I have spent the last eight years at the head of the Union for the Mediterranean, and several decades in diplomacy. All this time, I sat in front of ministers whose countries were experiencing active conflict, not just threats.

I listened to climatologists warn that the Mediterranean basin is warming 20% faster than the world average. I met displaced families not by choice, but by the multiplicity of conflicts, environmental pressures and economic crises.

Different conversations, different emergencies, but always the same conclusion: no country can face these challenges alone.

However, this is precisely the moment when international cooperation is being put to the test. Multilateral institutions are often criticized as slow, disconnected or ineffective. This criticism is partly well-founded.

Sometimes the process takes the lead over the results, the commitments do not result in concrete changes.

But the answer to imperfect multilateralism is not to turn away from it. It’s to make it work better.

Nowhere is this more obvious than in the Mediterranean. Water scarcity and extreme heat already affect food systems.

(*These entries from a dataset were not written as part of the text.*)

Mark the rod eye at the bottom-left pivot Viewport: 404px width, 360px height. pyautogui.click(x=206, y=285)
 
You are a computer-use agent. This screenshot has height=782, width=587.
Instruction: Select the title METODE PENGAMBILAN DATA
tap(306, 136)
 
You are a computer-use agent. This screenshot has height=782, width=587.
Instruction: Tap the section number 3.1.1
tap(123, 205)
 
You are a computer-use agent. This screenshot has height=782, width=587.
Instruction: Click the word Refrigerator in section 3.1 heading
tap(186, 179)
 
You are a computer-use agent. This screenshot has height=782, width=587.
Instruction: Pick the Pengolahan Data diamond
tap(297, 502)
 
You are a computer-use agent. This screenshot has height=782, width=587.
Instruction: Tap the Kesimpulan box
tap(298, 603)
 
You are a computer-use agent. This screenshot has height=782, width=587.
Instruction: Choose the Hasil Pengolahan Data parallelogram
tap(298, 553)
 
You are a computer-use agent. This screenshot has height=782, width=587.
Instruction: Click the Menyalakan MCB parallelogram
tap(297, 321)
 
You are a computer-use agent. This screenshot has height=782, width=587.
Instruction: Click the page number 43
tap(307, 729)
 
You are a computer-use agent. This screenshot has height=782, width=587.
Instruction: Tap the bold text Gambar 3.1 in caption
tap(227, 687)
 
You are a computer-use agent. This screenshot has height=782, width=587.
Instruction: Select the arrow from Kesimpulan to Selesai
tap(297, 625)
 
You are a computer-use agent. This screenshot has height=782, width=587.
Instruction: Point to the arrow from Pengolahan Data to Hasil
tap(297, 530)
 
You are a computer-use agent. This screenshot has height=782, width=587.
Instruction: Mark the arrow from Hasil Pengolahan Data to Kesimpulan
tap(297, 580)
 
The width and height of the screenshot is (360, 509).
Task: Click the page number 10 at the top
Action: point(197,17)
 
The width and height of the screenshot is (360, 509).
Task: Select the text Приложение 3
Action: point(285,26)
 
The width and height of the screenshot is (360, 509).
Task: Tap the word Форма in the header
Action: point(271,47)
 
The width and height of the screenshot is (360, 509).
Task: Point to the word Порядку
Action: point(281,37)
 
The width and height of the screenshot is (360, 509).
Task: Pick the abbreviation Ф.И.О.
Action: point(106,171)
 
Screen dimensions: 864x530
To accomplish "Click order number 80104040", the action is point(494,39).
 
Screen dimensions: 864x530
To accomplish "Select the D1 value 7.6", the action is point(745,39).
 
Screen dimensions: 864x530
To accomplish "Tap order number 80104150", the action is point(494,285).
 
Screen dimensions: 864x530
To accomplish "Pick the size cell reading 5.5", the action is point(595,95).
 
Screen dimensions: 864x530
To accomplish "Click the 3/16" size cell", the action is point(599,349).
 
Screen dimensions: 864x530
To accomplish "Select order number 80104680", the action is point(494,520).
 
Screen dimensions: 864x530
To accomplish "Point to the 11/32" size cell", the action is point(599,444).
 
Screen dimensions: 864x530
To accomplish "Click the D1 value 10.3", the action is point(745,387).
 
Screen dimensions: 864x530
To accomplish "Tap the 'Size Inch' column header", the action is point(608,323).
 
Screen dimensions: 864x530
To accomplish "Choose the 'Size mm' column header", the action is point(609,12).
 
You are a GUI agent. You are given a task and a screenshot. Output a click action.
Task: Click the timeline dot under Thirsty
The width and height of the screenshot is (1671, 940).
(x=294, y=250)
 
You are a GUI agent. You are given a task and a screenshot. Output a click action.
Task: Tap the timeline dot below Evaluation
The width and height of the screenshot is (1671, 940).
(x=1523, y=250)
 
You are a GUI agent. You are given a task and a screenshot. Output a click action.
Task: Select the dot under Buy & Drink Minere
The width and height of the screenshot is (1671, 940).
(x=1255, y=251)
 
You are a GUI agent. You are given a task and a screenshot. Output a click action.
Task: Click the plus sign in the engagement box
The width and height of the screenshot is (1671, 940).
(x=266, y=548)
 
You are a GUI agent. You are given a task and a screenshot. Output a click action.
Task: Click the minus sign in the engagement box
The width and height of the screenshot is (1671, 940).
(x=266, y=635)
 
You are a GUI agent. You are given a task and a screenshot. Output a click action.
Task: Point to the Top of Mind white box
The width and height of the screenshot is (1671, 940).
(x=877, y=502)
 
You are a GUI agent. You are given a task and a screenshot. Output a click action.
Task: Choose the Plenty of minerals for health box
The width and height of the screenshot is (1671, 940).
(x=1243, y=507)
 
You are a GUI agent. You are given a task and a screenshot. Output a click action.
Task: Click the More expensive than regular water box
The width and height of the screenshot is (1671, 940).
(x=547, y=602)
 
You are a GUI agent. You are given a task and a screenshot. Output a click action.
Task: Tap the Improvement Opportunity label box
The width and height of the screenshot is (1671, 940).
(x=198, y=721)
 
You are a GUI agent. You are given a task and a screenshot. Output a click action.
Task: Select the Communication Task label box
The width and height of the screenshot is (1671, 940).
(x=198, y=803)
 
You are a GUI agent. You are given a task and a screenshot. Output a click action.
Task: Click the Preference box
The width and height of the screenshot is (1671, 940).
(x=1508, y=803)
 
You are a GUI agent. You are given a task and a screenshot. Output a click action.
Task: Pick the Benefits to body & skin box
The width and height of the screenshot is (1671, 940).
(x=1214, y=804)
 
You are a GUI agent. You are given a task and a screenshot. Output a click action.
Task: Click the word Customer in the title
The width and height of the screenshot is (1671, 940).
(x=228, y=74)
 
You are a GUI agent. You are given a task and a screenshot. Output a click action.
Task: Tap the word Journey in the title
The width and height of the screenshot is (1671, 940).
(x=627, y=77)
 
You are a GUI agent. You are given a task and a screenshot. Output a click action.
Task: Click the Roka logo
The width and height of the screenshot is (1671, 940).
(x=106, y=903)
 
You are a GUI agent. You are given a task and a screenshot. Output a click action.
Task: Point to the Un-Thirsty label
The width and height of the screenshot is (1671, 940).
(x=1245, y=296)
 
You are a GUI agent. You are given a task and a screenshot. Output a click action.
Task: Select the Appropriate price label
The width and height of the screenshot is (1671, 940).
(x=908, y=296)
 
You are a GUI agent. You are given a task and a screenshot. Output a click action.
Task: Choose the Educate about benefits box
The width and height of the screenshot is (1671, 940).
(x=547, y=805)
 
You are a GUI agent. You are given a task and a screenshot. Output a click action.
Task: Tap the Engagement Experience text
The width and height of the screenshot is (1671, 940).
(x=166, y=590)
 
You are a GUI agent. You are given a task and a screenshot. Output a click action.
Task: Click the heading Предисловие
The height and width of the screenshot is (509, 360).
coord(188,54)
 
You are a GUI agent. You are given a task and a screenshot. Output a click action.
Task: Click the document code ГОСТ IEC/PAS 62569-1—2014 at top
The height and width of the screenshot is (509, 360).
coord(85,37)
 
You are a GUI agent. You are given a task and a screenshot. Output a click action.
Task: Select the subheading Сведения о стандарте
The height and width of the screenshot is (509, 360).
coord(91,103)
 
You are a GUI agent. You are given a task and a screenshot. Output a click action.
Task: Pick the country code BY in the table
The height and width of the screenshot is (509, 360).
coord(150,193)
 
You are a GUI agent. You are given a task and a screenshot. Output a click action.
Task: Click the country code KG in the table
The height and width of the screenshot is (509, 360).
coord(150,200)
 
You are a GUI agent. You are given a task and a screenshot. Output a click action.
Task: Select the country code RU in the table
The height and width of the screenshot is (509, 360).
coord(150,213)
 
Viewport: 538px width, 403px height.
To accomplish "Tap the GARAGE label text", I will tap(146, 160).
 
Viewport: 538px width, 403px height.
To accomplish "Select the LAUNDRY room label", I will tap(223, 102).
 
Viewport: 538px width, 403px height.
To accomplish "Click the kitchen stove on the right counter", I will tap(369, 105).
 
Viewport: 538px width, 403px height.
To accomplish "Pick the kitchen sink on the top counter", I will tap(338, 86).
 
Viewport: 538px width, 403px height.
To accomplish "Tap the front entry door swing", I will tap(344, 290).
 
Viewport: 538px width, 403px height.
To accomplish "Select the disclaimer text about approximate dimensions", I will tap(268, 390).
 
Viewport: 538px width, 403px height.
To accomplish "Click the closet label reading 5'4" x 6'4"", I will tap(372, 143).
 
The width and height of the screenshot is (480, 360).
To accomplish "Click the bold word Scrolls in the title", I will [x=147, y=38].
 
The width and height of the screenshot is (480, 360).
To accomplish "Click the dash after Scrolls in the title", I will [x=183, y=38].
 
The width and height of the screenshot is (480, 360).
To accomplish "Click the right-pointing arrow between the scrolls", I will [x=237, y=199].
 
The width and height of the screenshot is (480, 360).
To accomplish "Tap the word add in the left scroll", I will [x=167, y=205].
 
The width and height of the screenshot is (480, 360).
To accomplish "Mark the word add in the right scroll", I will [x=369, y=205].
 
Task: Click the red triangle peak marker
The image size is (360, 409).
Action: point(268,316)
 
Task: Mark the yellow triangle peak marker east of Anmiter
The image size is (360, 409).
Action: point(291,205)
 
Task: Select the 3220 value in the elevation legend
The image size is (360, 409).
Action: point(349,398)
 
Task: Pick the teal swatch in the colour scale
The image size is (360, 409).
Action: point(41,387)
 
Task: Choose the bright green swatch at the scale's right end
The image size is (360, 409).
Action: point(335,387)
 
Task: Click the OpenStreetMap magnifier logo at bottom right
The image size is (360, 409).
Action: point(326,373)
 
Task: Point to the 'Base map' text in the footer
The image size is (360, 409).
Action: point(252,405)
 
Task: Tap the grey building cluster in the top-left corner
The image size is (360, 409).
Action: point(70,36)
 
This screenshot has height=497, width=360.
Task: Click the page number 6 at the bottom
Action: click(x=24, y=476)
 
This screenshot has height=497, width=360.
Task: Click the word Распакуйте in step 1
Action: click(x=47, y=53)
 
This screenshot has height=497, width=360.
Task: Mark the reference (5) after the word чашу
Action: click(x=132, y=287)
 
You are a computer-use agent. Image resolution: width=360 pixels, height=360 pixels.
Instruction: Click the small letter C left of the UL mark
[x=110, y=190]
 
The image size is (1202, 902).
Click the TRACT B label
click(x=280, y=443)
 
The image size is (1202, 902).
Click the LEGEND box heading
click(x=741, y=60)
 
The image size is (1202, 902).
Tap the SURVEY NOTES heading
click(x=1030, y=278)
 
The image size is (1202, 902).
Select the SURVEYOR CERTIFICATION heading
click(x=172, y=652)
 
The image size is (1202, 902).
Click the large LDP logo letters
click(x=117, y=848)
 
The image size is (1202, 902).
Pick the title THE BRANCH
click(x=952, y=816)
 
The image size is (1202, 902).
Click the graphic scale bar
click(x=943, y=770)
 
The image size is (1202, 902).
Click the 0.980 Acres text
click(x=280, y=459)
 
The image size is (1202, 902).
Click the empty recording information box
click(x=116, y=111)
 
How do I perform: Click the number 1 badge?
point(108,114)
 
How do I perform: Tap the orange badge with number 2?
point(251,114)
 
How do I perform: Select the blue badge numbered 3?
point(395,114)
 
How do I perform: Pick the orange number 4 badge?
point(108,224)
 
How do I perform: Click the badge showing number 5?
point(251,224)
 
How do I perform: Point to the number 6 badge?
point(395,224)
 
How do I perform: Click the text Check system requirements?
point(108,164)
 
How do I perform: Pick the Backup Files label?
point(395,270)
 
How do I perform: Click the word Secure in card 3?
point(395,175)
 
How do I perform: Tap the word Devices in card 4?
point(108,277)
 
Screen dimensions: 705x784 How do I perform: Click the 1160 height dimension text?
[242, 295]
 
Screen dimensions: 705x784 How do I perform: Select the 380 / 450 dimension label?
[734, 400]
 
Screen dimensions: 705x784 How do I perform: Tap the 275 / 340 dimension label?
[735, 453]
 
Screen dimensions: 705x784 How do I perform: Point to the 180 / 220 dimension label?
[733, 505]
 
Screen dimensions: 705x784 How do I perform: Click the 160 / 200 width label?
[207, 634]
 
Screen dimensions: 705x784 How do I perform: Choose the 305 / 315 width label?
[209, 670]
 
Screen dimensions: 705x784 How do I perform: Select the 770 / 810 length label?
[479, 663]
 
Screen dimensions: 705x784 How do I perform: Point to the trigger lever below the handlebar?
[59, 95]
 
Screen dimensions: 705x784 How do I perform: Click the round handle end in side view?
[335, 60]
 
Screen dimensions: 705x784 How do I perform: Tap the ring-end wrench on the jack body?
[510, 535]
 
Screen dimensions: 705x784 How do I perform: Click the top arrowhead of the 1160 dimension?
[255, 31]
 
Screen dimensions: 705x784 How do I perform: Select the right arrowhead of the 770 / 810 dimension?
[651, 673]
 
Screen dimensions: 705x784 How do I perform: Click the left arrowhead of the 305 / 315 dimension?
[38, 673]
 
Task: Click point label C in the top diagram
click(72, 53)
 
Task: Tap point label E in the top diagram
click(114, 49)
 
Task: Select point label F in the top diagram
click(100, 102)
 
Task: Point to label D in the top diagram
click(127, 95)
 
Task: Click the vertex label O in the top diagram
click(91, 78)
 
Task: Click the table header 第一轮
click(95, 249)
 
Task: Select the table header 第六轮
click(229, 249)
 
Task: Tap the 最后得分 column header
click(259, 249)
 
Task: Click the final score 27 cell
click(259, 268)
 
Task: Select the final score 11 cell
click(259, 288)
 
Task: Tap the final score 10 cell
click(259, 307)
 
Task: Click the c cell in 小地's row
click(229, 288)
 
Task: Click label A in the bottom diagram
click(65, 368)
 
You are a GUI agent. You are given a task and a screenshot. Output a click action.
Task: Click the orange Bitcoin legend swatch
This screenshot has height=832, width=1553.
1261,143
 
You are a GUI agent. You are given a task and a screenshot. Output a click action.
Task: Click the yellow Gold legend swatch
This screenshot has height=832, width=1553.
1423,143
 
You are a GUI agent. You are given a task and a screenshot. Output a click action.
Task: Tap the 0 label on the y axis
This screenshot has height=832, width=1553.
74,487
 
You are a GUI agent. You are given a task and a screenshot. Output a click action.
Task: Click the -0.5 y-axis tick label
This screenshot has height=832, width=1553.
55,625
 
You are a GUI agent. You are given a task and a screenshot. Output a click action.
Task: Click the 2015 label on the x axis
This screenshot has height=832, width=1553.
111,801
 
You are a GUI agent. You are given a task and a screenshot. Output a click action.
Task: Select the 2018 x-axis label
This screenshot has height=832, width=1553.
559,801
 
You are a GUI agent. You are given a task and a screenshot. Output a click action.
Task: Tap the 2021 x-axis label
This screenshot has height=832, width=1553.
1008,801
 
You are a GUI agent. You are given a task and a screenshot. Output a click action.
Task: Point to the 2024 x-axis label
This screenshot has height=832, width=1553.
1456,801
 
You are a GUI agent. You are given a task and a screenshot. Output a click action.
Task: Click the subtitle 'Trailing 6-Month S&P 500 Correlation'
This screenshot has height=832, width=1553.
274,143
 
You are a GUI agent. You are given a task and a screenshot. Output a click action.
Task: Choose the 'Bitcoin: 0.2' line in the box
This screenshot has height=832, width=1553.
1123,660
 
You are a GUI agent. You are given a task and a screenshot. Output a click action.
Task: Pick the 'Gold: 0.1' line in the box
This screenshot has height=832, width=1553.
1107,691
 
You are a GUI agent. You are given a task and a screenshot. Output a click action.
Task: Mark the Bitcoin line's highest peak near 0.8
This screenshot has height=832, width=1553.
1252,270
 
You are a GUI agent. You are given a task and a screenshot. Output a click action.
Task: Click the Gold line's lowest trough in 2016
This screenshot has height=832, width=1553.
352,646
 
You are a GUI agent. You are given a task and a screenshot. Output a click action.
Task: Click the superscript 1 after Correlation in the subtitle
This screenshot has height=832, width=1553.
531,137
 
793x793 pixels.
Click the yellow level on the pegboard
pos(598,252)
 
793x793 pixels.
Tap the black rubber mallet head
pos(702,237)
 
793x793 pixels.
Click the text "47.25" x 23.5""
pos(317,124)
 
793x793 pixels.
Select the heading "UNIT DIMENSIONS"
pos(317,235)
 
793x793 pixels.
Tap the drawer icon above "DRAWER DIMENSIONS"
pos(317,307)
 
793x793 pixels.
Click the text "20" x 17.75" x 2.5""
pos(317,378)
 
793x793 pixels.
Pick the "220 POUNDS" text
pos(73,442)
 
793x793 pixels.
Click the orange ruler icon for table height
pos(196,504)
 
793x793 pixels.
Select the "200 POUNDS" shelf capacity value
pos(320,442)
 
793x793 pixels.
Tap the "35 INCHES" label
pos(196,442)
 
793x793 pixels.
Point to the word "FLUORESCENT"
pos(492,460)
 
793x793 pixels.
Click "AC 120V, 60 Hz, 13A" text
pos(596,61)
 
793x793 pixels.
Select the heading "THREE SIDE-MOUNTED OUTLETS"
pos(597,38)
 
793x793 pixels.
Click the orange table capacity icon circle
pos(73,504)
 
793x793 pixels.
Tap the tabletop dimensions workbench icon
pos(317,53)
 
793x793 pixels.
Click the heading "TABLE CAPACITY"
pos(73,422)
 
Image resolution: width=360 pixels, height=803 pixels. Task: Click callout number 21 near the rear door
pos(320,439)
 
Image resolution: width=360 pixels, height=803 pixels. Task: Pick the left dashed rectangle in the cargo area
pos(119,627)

Youth unemployment in some parts of the region remains stubbornly high. Migration, energy security and the consequences of conflicts continue to weigh on regional stability.

Geography leaves little room for isolation. What is happening in a part of the Mediterranean affects all its shores.

The international context makes things even more difficult, and we have to be honest about the reasons. We are going through a period of deliberate dismantling of multilateral commitments, development financing, trade frameworks that have taken generations to build.

The great powers are not content to renegotiate the terms of their participation in international institutions; in some cases, they withdraw from it outright, and present this withdrawal as a force.

The fallacious argument that nations are stronger by acting alone is not only gaining ground: it is actively promoted by governments that have the most to lose in a world without rules.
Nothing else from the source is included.